Customer Stories

The Anatomy of an AI Data Leak: Three Stories from Our Telemetry

Three real, anonymized AI data leaks from our customer telemetry: AWS keys in Copilot, customer PII in ChatGPT, and proprietary code in Claude. What we saw, what fired, what changed.

ZTZeuslock Team··8 min
A close-up of a developer's terminal with a stack trace highlighted, suggesting a sensitive credential about to be pasted into an AI assistant.

Three incidents, three lessons, zero customer names

The most useful thing we can publish is not a benchmark and not a whitepaper. It is what actually happens inside real organisations the week after they switch Zeuslock on. The three stories below are composite walkthroughs based on patterns we see repeatedly across customer telemetry. Industries, headcounts, regions and specifics have been changed enough that no individual organisation is identifiable. The detection logic and the human response are reported as they happened.

Each story follows the same shape: the setup (who was doing what), what we saw (the finding, with a redacted preview), what fired (which detector, severity, action), and what the customer did next (the policy or process change that closed the loop). The point is not to shame employees. In every case the employee was trying to do their job faster. The point is to show the gap between intent and exposure, and to show what a useful control actually looks like in the moment.
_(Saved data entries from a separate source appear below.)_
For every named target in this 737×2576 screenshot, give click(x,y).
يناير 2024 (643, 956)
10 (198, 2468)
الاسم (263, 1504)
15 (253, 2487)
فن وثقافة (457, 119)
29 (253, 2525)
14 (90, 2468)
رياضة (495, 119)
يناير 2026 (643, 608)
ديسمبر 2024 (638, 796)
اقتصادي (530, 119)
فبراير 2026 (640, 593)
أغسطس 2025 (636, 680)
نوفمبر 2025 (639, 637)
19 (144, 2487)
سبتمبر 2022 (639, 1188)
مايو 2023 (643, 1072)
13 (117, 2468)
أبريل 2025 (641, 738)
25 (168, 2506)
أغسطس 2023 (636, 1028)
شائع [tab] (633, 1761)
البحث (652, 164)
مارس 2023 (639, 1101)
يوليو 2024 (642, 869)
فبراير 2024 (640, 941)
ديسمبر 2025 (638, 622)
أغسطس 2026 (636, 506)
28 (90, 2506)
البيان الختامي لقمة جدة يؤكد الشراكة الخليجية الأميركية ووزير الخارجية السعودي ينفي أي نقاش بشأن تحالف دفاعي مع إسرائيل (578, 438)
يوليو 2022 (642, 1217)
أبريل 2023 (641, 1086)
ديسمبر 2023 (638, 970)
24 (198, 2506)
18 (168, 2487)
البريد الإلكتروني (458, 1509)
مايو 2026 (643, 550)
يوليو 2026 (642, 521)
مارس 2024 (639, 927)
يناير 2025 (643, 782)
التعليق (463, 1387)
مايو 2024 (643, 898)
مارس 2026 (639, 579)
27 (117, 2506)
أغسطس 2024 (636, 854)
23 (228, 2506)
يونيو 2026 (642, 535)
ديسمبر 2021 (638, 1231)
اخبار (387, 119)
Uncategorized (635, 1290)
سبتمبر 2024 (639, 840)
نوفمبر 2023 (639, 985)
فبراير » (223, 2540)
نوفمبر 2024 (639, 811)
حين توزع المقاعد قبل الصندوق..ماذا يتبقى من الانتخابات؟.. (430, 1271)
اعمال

Story 1: an AKIA key, a stack trace, and an honest debugging session

A backend engineer at a Series-B fintech was three hours into a production incident. The deploy pipeline had wedged on a permissions error and the team was burning the European morning trying to ship a fix before market open. The engineer pulled the failing CloudWatch stack trace, opened Microsoft Copilot inside VS Code, and asked the obvious question: why is this failing, and what permission do I need to add to this IAM role?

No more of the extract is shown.